> Records provided:
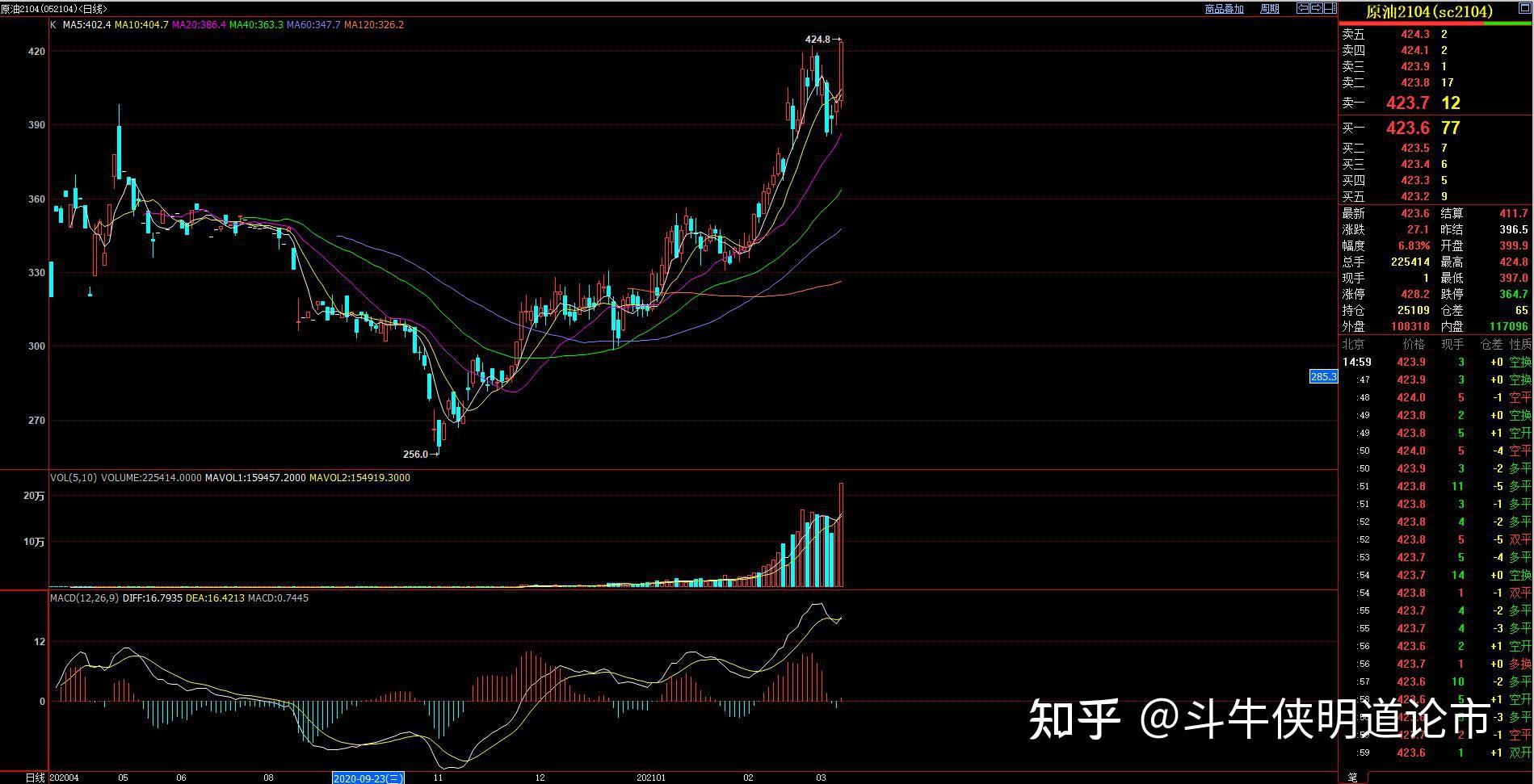Click the MACD(12,26,9) indicator title
Screen dimensions: 1534x784
pyautogui.click(x=84, y=598)
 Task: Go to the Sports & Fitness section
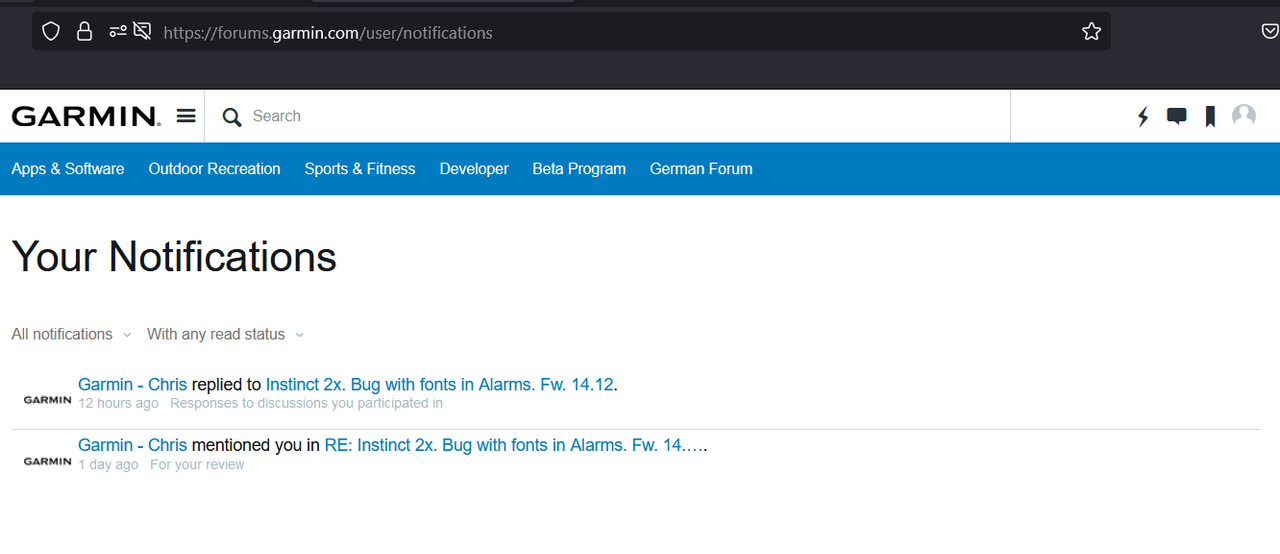[x=360, y=169]

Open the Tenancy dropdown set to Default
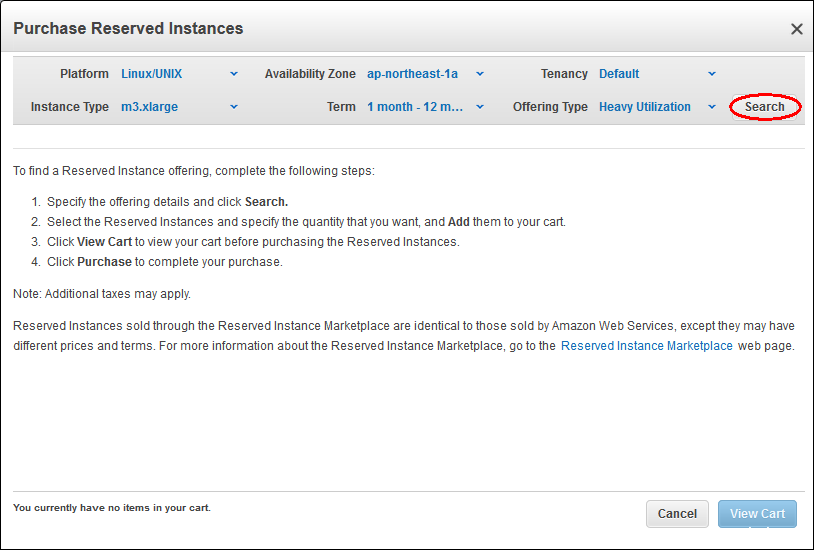coord(645,74)
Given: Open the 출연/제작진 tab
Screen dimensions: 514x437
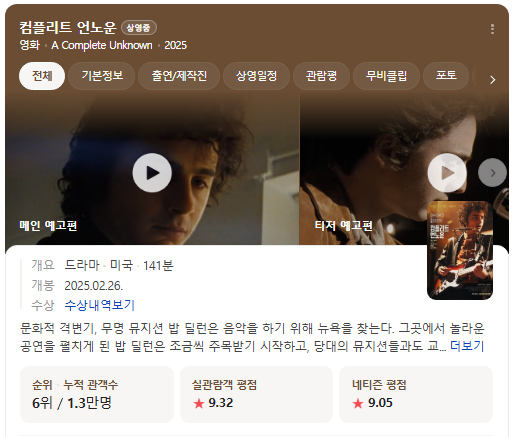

> What to produce: Output precisely the lines in the material above from the line containing "Task: Go to the Sports & Fitness section" through its last line, and omit pictures.

> Response box:
 Task: Go to the Sports & Fitness section
[x=360, y=169]

Open the Tenancy dropdown set to Default
coord(645,74)
Given: Open the 출연/제작진 tab
Screen dimensions: 514x437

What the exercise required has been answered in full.